═══ DATA EXTRACT
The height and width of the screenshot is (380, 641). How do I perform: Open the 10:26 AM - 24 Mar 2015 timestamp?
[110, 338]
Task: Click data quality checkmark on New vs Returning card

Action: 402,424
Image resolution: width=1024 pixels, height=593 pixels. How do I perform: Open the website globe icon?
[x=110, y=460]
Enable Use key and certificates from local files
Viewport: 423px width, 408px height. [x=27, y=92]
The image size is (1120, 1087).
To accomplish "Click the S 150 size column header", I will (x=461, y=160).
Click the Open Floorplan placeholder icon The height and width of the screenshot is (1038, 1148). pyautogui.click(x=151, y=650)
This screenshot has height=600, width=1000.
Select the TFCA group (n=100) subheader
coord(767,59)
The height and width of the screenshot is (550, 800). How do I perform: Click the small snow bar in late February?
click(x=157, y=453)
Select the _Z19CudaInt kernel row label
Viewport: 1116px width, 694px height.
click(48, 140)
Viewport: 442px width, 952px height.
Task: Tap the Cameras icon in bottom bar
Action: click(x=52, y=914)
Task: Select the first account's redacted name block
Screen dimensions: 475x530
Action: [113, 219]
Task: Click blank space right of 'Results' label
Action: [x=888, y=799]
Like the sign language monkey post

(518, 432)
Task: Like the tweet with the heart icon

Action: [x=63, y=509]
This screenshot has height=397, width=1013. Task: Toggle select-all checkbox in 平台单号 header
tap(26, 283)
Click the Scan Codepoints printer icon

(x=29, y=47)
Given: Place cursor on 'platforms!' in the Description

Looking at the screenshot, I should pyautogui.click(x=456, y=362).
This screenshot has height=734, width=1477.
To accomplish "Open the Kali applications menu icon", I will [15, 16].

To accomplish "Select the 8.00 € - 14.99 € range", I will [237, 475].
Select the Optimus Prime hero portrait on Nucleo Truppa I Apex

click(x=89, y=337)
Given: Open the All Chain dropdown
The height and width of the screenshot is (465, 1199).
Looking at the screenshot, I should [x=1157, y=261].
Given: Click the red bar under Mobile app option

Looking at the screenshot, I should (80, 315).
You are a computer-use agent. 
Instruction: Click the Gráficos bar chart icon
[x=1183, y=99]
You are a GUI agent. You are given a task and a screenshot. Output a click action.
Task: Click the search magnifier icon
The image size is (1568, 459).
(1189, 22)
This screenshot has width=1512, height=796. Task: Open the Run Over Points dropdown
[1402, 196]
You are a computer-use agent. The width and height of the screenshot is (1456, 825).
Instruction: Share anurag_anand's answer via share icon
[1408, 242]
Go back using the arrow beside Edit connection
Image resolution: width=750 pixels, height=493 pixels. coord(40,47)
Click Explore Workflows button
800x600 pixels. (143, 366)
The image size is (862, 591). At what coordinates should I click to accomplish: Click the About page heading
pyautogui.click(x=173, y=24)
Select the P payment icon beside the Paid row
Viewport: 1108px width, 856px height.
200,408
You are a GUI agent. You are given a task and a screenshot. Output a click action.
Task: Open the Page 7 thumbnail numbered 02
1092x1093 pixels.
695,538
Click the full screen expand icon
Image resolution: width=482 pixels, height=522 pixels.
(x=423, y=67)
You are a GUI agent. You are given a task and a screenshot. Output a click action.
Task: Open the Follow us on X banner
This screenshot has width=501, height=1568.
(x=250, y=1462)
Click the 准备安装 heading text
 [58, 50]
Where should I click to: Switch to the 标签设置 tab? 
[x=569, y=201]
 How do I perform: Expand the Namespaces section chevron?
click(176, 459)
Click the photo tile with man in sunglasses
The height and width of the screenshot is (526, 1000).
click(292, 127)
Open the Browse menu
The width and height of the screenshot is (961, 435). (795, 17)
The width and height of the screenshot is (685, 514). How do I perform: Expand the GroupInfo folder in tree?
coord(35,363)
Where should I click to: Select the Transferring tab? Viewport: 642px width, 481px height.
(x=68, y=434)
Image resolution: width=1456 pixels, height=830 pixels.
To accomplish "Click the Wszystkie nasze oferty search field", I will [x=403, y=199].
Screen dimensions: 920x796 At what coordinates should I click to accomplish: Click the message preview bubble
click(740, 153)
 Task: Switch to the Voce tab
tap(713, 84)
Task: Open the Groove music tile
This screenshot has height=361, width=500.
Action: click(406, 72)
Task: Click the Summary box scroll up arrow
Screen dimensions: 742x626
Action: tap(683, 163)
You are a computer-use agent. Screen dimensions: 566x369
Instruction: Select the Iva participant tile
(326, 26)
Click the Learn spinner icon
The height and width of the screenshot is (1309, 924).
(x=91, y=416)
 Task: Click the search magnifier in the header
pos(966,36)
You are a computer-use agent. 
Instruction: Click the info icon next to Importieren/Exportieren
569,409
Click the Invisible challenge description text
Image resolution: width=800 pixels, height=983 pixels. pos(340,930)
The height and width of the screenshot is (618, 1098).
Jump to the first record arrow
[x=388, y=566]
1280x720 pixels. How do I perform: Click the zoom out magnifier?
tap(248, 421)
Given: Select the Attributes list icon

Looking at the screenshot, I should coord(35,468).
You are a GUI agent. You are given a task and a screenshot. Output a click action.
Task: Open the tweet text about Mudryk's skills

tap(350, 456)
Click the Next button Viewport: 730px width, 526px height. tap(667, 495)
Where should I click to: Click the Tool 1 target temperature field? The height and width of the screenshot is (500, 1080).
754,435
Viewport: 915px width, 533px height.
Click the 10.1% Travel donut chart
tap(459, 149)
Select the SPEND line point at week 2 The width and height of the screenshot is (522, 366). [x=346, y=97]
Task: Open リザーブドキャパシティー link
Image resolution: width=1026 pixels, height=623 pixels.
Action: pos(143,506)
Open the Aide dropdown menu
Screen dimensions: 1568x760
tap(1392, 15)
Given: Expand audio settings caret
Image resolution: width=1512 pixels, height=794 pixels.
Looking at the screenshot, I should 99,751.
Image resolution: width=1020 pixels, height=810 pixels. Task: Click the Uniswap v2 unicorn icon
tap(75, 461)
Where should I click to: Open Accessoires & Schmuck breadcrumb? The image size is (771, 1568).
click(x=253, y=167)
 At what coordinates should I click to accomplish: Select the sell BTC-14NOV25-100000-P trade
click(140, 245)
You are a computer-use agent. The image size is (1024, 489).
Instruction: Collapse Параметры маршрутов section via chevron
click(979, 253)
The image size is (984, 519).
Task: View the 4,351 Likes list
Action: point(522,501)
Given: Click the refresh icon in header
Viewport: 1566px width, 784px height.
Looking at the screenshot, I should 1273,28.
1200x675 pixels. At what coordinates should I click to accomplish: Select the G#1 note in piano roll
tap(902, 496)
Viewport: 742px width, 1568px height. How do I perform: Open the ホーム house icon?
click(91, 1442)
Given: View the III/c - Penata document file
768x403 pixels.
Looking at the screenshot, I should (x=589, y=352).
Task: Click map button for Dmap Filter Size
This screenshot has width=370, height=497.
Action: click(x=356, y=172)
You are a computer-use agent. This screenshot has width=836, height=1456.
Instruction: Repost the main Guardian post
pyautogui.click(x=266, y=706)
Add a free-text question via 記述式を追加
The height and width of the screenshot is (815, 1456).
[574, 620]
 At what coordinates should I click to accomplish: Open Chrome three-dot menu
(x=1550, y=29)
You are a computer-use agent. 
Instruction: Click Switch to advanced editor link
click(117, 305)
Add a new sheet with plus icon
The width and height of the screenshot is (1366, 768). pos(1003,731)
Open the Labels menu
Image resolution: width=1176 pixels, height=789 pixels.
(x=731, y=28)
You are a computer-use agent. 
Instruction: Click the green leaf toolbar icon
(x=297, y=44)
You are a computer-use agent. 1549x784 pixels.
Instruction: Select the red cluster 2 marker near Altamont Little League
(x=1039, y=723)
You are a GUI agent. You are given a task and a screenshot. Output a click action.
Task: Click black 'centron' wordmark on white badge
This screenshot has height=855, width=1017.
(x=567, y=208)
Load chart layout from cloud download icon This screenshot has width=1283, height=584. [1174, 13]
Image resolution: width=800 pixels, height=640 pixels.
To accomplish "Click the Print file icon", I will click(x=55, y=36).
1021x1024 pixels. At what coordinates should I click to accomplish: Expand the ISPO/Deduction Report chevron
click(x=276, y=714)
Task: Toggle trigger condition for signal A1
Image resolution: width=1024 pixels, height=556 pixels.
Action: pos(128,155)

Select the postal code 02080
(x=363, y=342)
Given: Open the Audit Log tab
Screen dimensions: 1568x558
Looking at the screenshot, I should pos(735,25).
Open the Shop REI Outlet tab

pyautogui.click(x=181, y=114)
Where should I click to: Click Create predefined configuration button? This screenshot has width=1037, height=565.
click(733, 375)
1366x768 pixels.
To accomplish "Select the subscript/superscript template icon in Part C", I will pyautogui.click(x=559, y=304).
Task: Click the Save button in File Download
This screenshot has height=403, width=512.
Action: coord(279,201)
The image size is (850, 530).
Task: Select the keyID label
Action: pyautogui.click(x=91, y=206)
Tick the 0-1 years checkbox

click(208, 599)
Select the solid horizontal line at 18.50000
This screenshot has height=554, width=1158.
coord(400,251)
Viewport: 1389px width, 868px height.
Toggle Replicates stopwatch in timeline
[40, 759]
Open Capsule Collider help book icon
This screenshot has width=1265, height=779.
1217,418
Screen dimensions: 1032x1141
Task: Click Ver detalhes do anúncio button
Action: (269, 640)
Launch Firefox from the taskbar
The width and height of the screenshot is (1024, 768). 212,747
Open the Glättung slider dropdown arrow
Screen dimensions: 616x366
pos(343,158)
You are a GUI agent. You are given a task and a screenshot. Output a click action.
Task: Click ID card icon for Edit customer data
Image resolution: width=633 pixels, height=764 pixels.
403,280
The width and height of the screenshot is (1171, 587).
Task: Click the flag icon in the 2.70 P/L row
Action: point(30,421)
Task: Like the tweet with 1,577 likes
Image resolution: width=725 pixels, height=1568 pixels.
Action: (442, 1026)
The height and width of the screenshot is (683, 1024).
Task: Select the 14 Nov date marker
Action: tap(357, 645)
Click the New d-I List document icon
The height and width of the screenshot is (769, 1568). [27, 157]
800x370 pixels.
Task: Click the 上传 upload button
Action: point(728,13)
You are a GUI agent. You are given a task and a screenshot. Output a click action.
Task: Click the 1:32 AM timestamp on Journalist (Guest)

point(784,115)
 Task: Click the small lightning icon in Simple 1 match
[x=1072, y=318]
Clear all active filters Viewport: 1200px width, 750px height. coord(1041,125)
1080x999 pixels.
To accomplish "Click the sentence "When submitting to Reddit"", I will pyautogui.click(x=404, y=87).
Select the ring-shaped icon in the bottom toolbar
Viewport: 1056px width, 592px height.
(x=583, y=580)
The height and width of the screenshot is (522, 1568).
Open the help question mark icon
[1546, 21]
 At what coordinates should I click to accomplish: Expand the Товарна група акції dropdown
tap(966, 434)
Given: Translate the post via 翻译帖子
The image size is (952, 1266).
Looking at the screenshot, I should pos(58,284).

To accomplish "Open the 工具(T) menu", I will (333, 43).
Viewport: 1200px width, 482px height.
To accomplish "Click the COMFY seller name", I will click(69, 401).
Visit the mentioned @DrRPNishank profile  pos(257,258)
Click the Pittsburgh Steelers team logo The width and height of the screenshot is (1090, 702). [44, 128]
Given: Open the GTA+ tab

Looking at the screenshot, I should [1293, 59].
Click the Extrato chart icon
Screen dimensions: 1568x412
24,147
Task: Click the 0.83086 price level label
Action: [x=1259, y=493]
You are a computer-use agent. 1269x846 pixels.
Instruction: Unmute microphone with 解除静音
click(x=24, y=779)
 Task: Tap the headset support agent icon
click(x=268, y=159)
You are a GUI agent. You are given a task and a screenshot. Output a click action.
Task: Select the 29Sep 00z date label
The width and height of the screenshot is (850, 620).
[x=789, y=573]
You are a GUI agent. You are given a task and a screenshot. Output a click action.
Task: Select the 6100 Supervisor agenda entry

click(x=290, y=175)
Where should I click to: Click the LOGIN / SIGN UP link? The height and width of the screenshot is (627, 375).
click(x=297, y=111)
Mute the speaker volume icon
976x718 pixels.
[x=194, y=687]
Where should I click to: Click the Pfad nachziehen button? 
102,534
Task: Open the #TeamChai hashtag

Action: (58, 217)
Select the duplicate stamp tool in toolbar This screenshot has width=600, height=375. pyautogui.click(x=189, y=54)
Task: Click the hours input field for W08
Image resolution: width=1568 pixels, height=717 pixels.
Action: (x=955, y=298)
══════
** ACTIVITY **
Write down exactly the span of lines above from the one containing "група акції dropdown" to the one containing "You are a computer-use agent. 1269x846", both ends included.

** RESULT FOR THIS EXERCISE **
 At what coordinates should I click to accomplish: Expand the Товарна група акції dropdown
tap(966, 434)
Given: Translate the post via 翻译帖子
The image size is (952, 1266).
Looking at the screenshot, I should pos(58,284).

To accomplish "Open the 工具(T) menu", I will (333, 43).
Viewport: 1200px width, 482px height.
To accomplish "Click the COMFY seller name", I will click(69, 401).
Visit the mentioned @DrRPNishank profile  pos(257,258)
Click the Pittsburgh Steelers team logo The width and height of the screenshot is (1090, 702). [44, 128]
Given: Open the GTA+ tab

Looking at the screenshot, I should [1293, 59].
Click the Extrato chart icon
Screen dimensions: 1568x412
24,147
Task: Click the 0.83086 price level label
Action: [x=1259, y=493]
You are a computer-use agent. 1269x846 pixels.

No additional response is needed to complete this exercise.